# [Supplied material]
★ ★ ★ ★ ★ ★ ★
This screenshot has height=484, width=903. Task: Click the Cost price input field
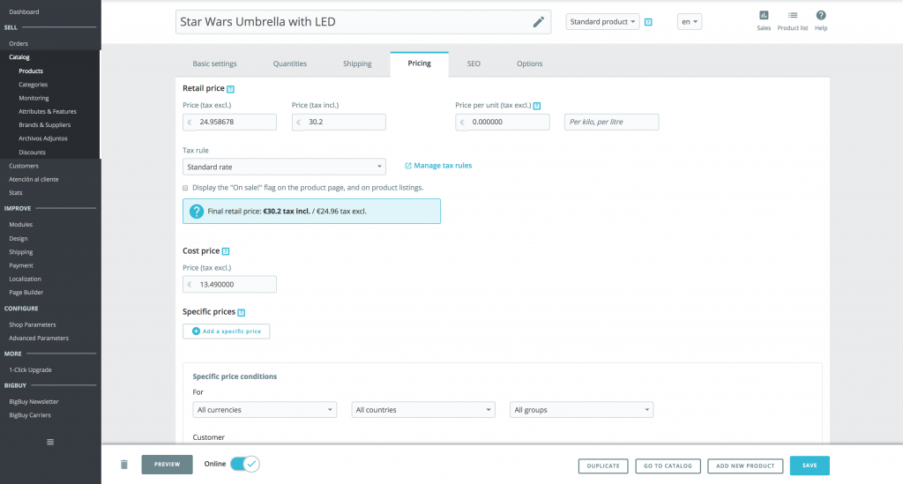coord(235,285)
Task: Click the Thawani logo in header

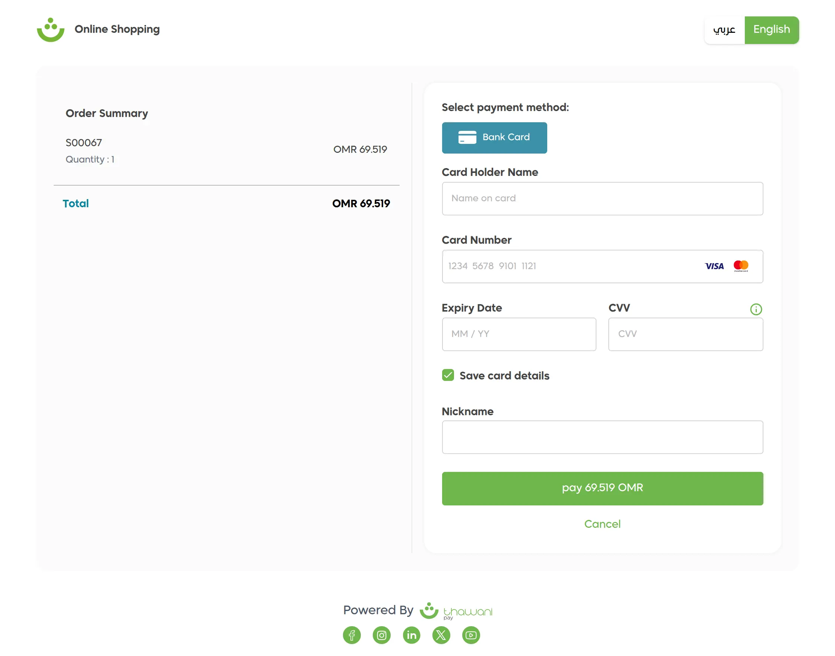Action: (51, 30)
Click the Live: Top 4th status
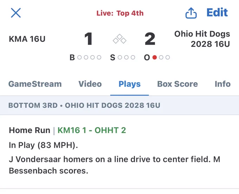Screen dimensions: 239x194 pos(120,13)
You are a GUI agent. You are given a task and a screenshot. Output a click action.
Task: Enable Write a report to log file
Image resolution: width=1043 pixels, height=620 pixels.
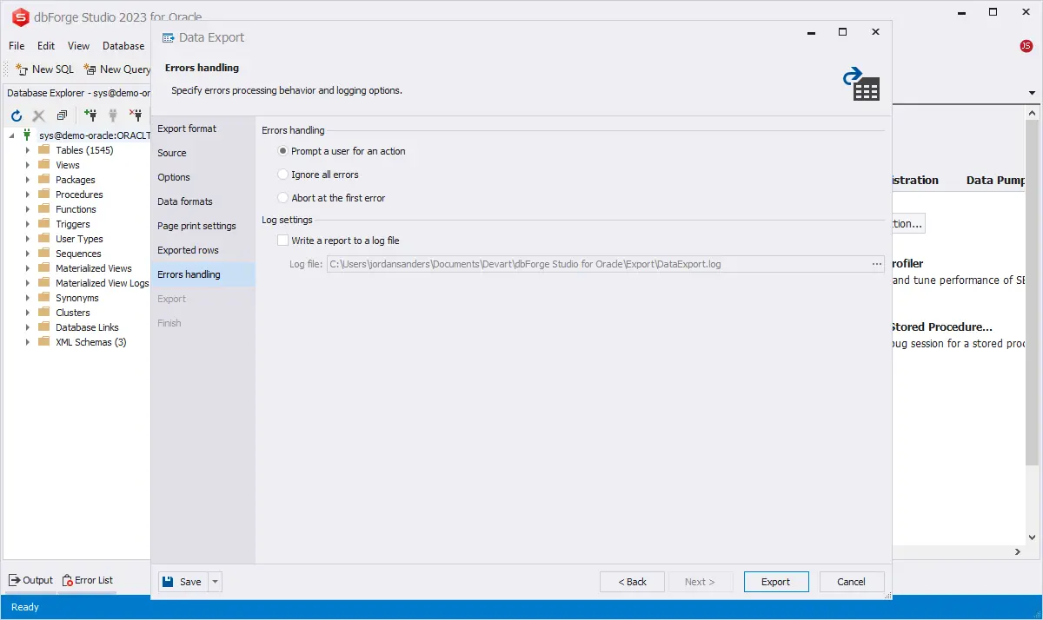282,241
★ ★ ★ ★ ★ ★ ★
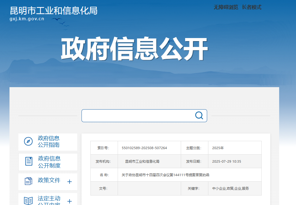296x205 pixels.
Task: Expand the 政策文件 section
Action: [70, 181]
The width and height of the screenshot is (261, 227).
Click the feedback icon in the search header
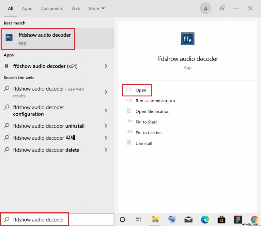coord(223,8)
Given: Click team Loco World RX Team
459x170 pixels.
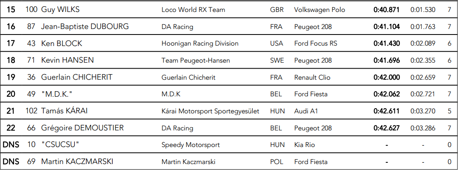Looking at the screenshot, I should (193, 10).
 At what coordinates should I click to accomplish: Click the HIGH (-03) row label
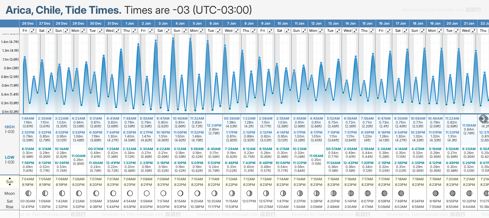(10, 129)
★ ★ ★ ★ ★ ★ ★
# [Exercise description]
Which part of the entries opens with the line containing "Task: Click the Thawani logo in header" and closes with the line containing "Task: Enable Write a report to log file"? Output that part exactly, ends included, pictures excluded.

# [Answer to the problem]
Task: Click the Thawani logo in header

Action: (51, 30)
Click the Live: Top 4th status
Screen dimensions: 239x194 pos(120,13)
You are a GUI agent. You are given a task and a screenshot. Output a click action.
Task: Enable Write a report to log file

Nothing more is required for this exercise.